4 minute read

And just as the problem of turning was fixed, I stumble my self into another problem, but nothing to be afraid of (yet). The simple task of moving from the 0.9.2 version of Carla to the 0.9.13, has proven to be quite a handful of problems given the fact that I am still not able to emulate the same behaviour as the old Carla version and its impressive ability to turn left and right, but to understand and keep trying to find a solution, let us first start from the beginning.

For this week we had to focus on a variety of tasks:

  • Setting everything up for the new version of the Carla Simulator, such us, packages compatibility for us to keep using the same code used for the 0.9.2 version.
  • To enrich our neural network adding the velocity on the training and prediction. Right now we are only using the steering values to learn the behaviour of the car.
  • Learn and if possible, implement the Learning by Cheating paper onto our arquitecture. This should gives us a more robust training method but it requires a slightly different approach as the one taken up to now.

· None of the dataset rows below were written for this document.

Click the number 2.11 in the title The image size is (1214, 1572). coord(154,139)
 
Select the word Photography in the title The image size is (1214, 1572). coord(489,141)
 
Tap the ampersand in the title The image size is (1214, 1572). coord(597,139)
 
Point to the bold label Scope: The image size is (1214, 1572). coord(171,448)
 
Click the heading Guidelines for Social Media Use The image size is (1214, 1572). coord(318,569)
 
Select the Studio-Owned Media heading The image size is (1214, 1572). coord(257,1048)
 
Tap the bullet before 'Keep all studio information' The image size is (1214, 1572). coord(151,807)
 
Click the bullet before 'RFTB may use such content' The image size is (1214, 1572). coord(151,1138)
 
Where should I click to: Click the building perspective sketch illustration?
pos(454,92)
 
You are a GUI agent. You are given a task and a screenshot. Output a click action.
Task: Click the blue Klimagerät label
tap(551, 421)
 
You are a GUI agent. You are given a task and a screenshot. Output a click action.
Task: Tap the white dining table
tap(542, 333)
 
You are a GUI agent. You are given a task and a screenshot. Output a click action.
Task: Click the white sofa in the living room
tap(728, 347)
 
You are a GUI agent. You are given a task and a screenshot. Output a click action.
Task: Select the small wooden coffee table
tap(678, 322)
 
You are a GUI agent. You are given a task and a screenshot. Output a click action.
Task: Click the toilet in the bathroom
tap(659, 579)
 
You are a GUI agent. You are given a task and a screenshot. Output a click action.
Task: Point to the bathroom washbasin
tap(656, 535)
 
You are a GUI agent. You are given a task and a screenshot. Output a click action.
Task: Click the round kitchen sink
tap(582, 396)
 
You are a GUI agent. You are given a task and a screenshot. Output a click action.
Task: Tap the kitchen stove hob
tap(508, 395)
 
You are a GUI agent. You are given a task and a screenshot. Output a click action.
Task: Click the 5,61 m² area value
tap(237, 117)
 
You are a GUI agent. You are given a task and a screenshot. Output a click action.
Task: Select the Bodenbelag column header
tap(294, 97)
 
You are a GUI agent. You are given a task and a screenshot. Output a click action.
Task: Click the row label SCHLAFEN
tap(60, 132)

To deal with the first two tasks, we needed to collect a bunch of data from the new Carla version. This has to be done because one of the main differences with the new version and the old, as we mentioned on a previous post, resides on the refinement of the car physics. This alone is a feature that aimed to bring closer the simulation to the real world, so it basically changes completely how the car behaves on the simulator and therefore what it learns from it. So we needed to start the process of teaching a neural network from the beginning.

In order to gather our thoughts better, first we need to talk a little about the dataset and the different towns available to us from the 0.9.13 version of the Carla Simulator. The idea we came up with was to collect 30 minutes of autopilot data from the 2, 3 and 4 Town, leaving the Towns 1 and 5 for testing purposes.

Bird's-eye view of Town02, Town03 and Town04 respectively.
Bird's-eye view of Town01 (left) and Town05 (right).

The recollection gave us a total of 93.655 images for training and validation. The problem with using so much data, compared to the 32.674 on the previous version, is that the data balancing process as well as the training steps consume much more resources from our machine to the poin that it automatically kills the process for the lack of computation capability. But for the sake of coming with a solution, we go ahead and balance our data as shown in the next figure.

Historigram of the whole dataset without preprocessing (left) and preprocessed and balanced data (right).

Once we have our data balanced we proceed like we did on previous cases, with training the model for the purpose of making the car follow the lane. To train the model, we go ahead and make it learn throught as many epochs as possible, so that we might be able to analyze if it is training correctly or not. One of the main changes done to the parameters, is the learning rate of the training process. We wanted to see how the model adjust its weights along this two different values.

Training epoch loss between small learning rate of 0.0001 (left) and big learning rate 0.01 (right)

As we can see from the previous graph, the model is barely learning anything, while the training error (orange) is getting lower, the validation error (blue) is much higher. We might be overfitting our data, maybe because of the possibly wrongly balanced data. On the other hand, by increasing the learning rate, we observe a stabilized but similar error on the train and validation data. We could thing good of this training but then again, if we check the scatter plot of the predicted steering values compared to the groundtruth we found the next thing.

Scatter plot from the 50th epoch, learning rate of 0.0001 (left) and 0.01 (right)

While the 0.0001 learning rate gives random prediction as we can see from its distribution (we cannot distinguish any pattern), the 0.01 shows us barely no correlation between the groundtruth and the prediction, proving that it didn’t learn the proper behaviour for steering values.

The fundamental problem with the actual setup of my machine, is that as we talked before, it kills the process before we can see if it is possible for the error to get any lower of it is going to stay the same forever. To try to fix this problem we may have been dragged a few steps back but we will always try to understand and make sense of the issues, finding a suitable solution. For example, one possible way around this, could be to lower the batch size for it to be more computationally friendly, or reduce even more the quantity of data used for training.

Bird-eye view training

As the third task, one of my master thesis advisor Sergio, showed me a pretty interesting and renowned paper called Learning by Cheating. And the premise of this was to make a much easier learning process by using a simple world representation such us the bird-eye view like the one we see in the next video.

It is also demostrated by the authors of the paper that this method makes a robust vision-based autonomous driving system, which we thought was worth a try, at least as a “second” priority task for the week. And as such, all the progress I made around this matter consists on reading and understanding the paper, and installing a pretty neat package called carla_birdeye_view made to take a 2D world representation (bird-eye view) from the Carla Simulator. With this package, I was able to easily collect a bird-eye data with the autopilot from Carla.